• **Work request**:
An exact reproduction of the records is required, with all images left out.

• **Records to use**:
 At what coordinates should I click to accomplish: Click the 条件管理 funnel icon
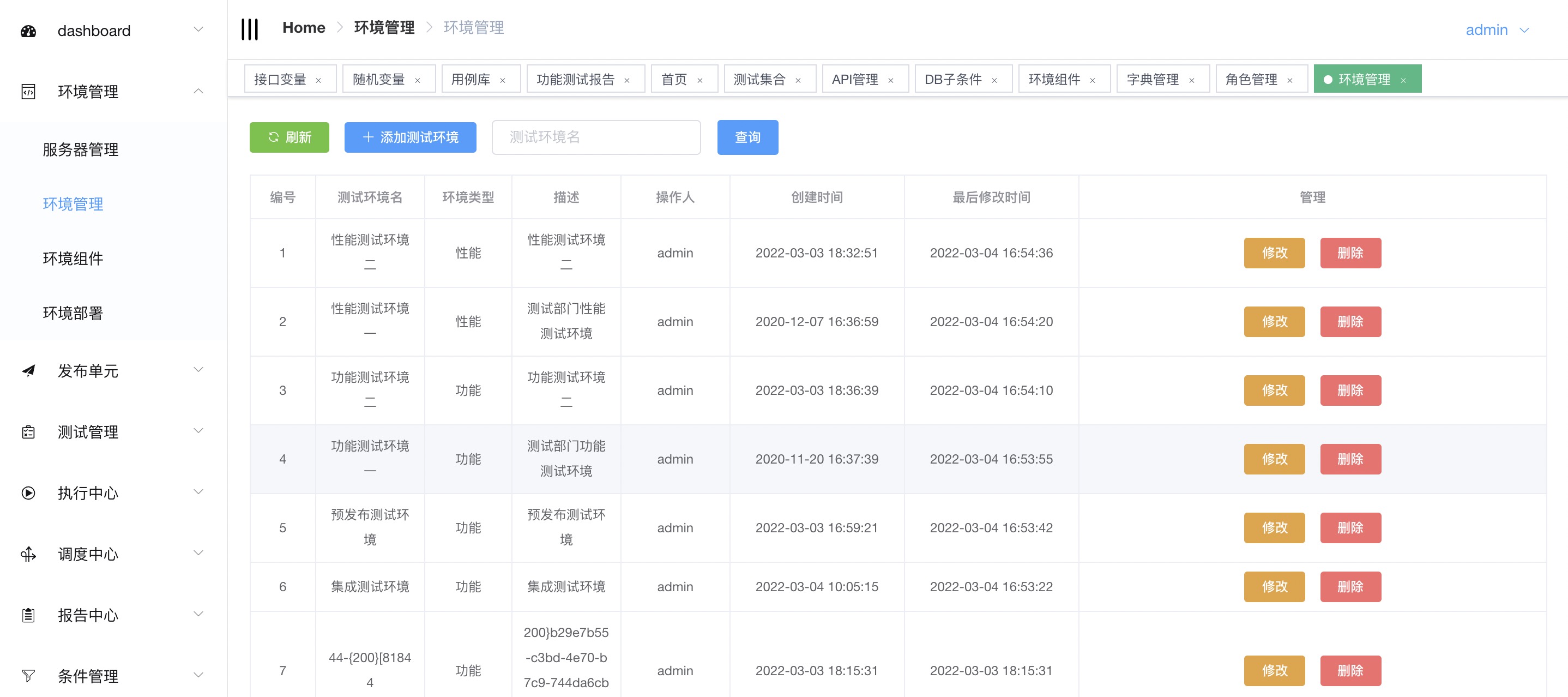pos(28,675)
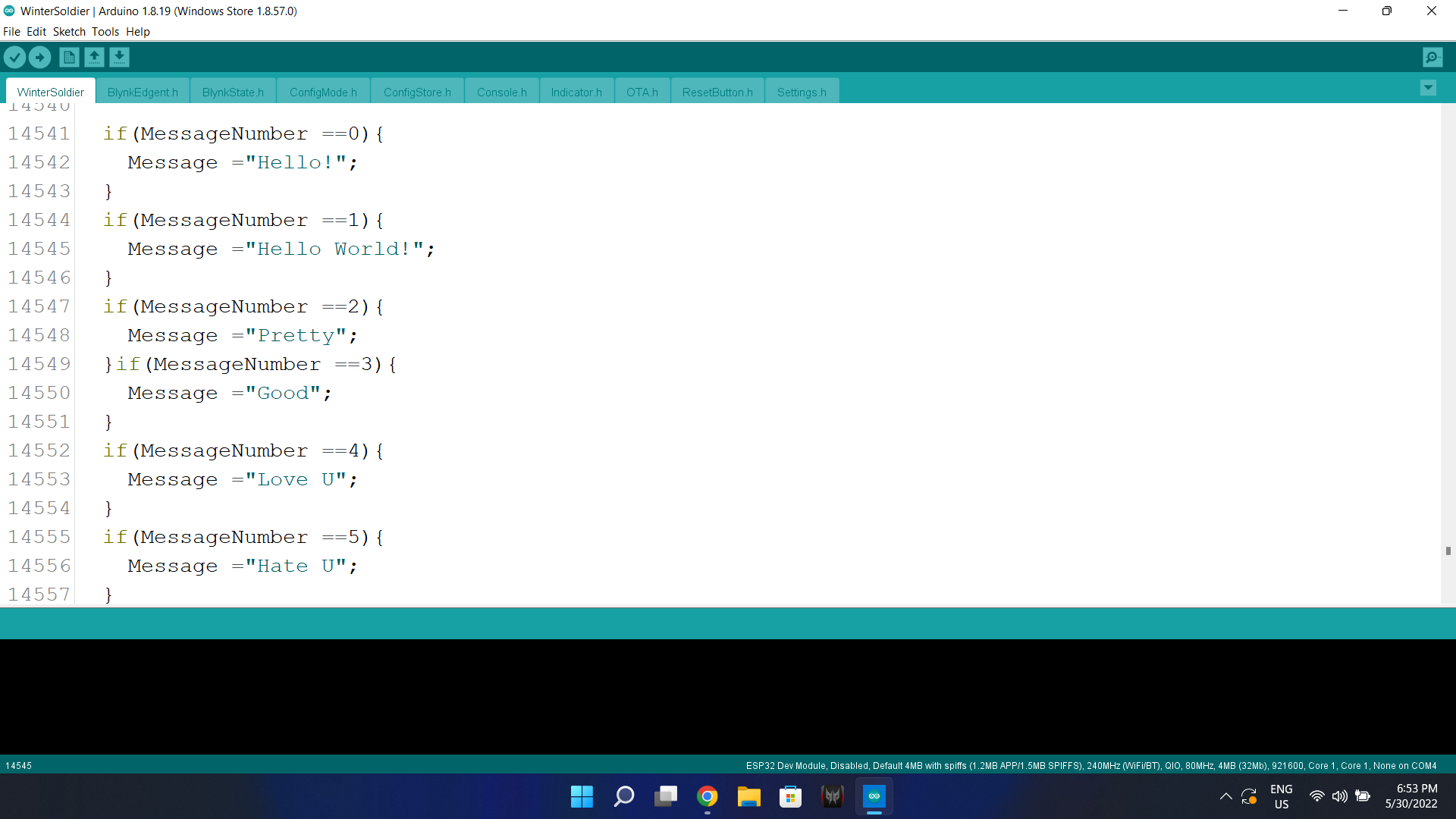Click the ESP32 Dev Module status bar text
This screenshot has width=1456, height=819.
[x=834, y=765]
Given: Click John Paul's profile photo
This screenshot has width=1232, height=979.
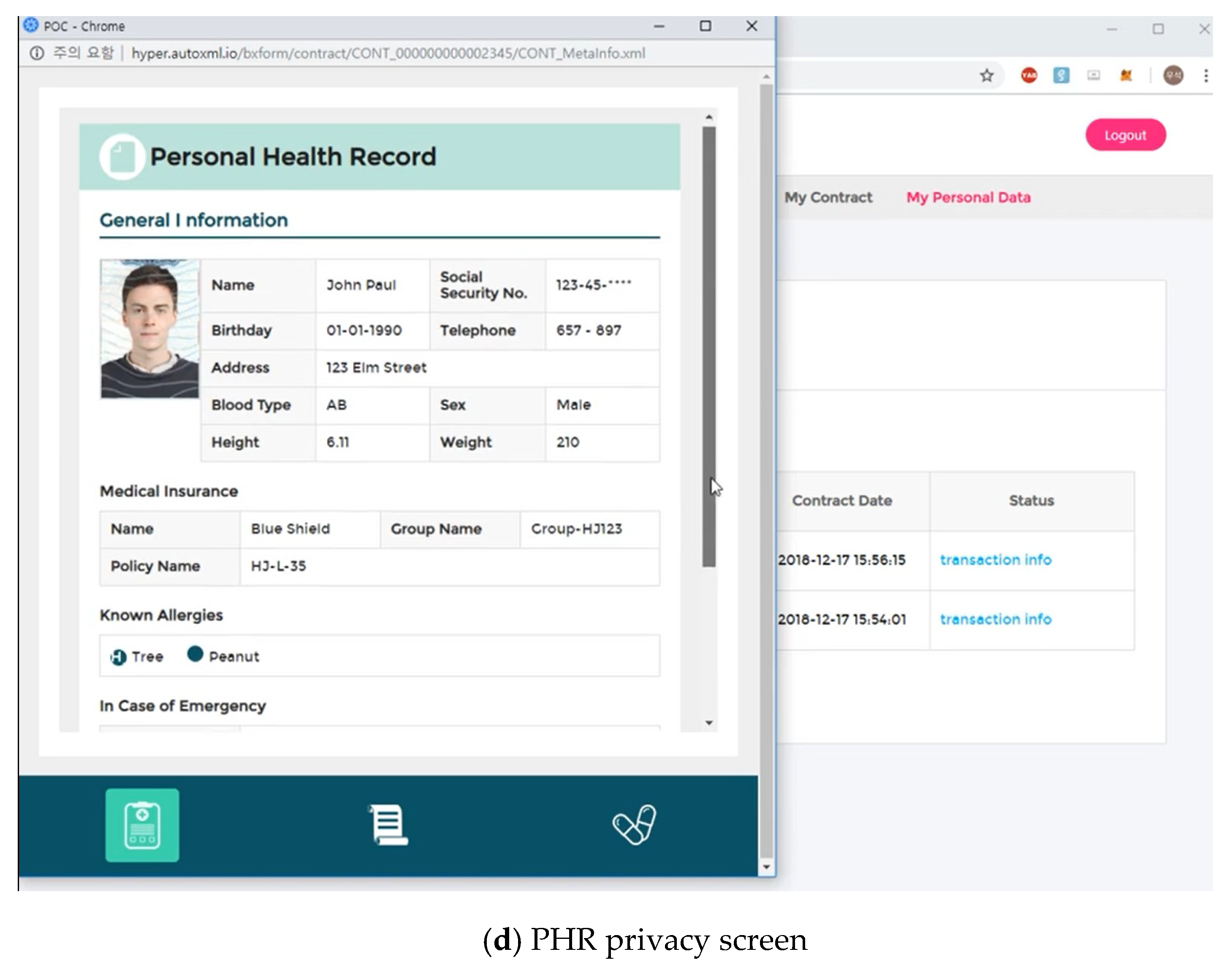Looking at the screenshot, I should [150, 329].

• **Written response**:
 At what coordinates should I click to accomplish: Click the 条件管理 funnel icon
pos(28,675)
Click the ESP32 Dev Module status bar text
This screenshot has width=1456, height=819.
[x=834, y=765]
Given: Click John Paul's profile photo
This screenshot has width=1232, height=979.
Looking at the screenshot, I should [150, 329].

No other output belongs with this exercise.